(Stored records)
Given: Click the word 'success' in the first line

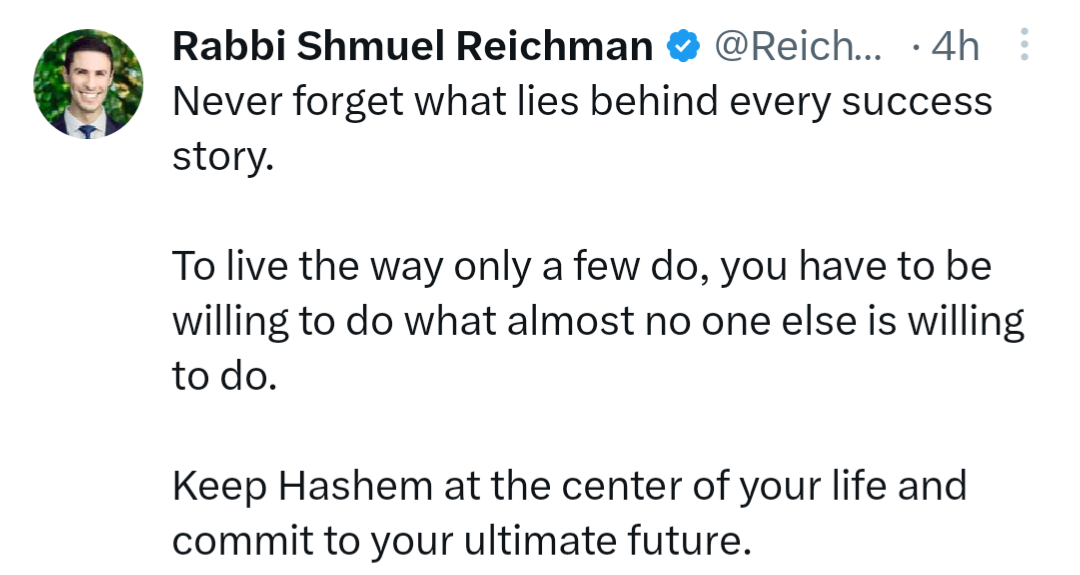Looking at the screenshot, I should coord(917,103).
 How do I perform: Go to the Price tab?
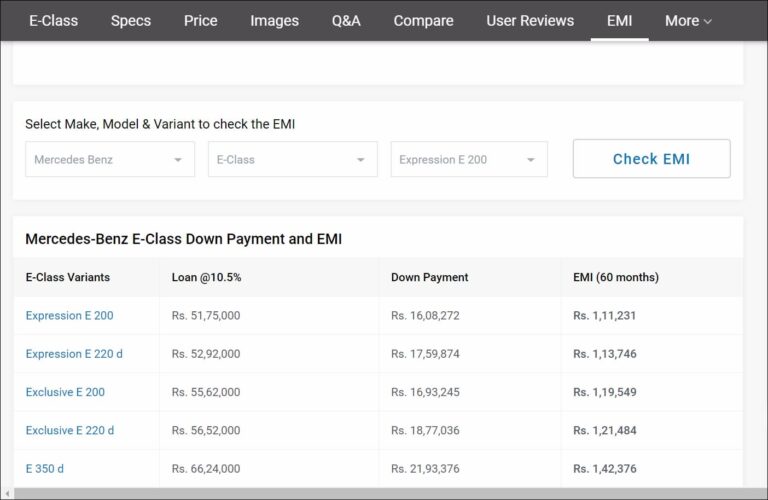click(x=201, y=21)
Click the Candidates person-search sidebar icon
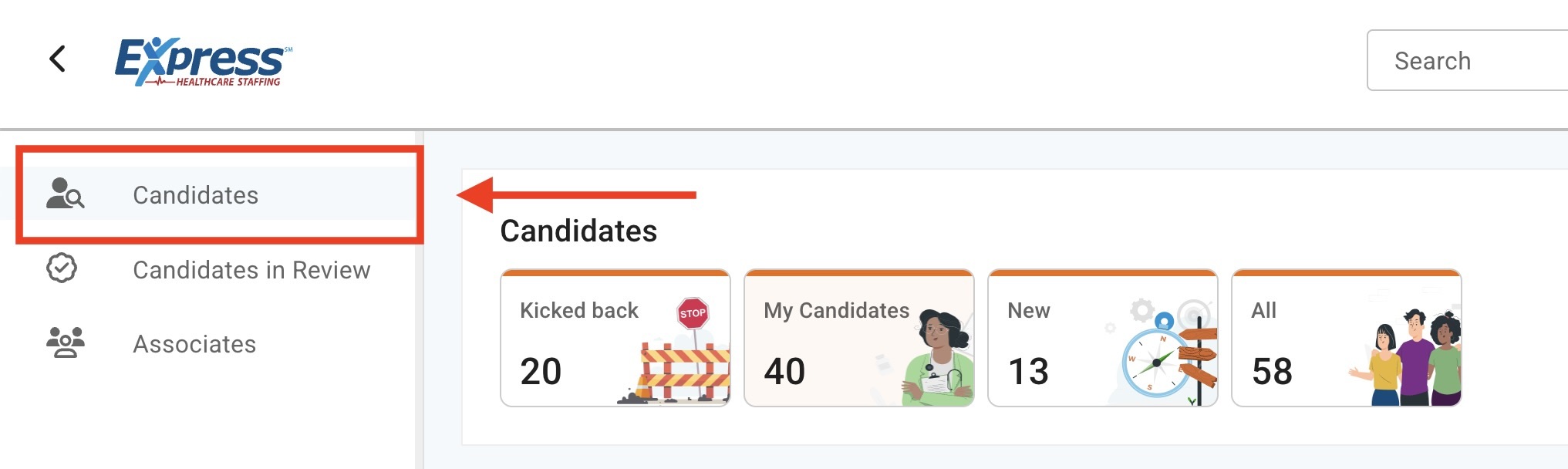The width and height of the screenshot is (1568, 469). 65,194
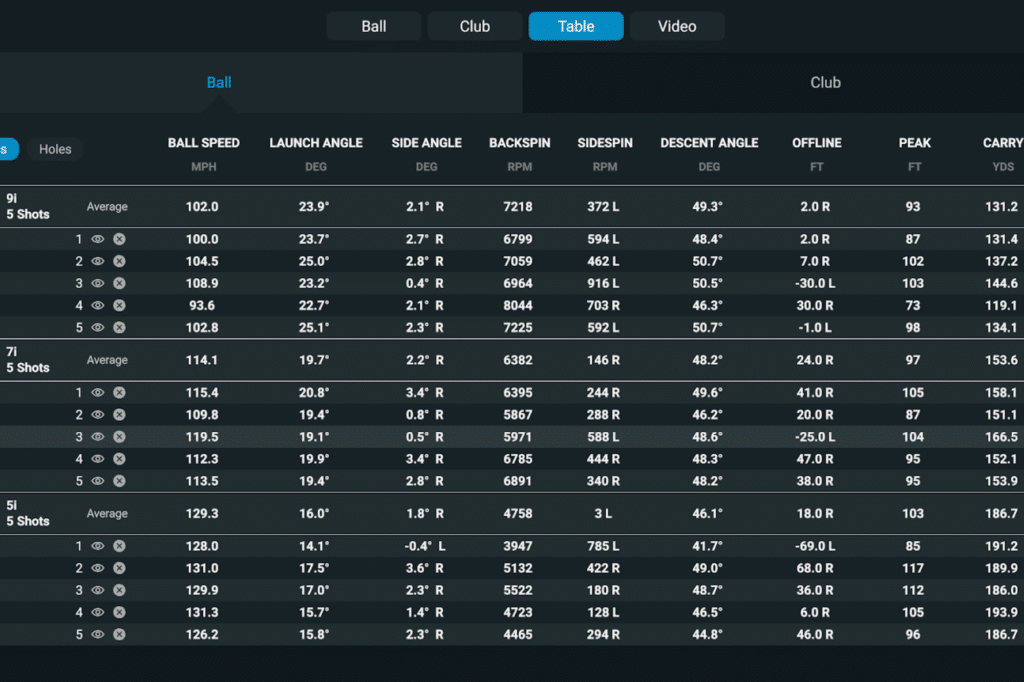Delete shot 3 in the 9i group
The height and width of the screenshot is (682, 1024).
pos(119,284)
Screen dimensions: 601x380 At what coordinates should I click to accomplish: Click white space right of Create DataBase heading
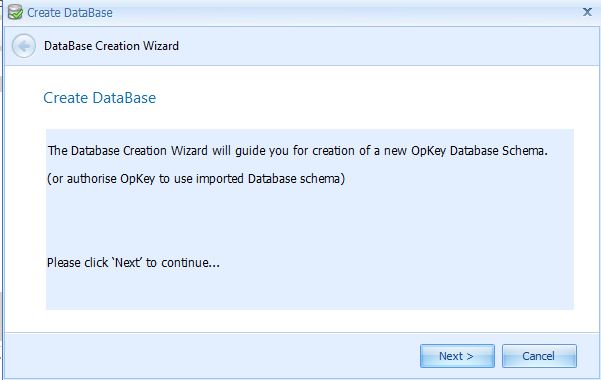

- _Exercise directions_
Drop the images and repeat the data exactly.

- _Written response_
Given: Click the word 'success' in the first line

Looking at the screenshot, I should coord(917,103).
 How do I perform: Go to the Price tab?
click(x=201, y=21)
Click the Candidates person-search sidebar icon
The width and height of the screenshot is (1568, 469). 65,194
Delete shot 3 in the 9i group
The height and width of the screenshot is (682, 1024).
pos(119,284)
Screen dimensions: 601x380 At what coordinates should I click to accomplish: Click white space right of Create DataBase heading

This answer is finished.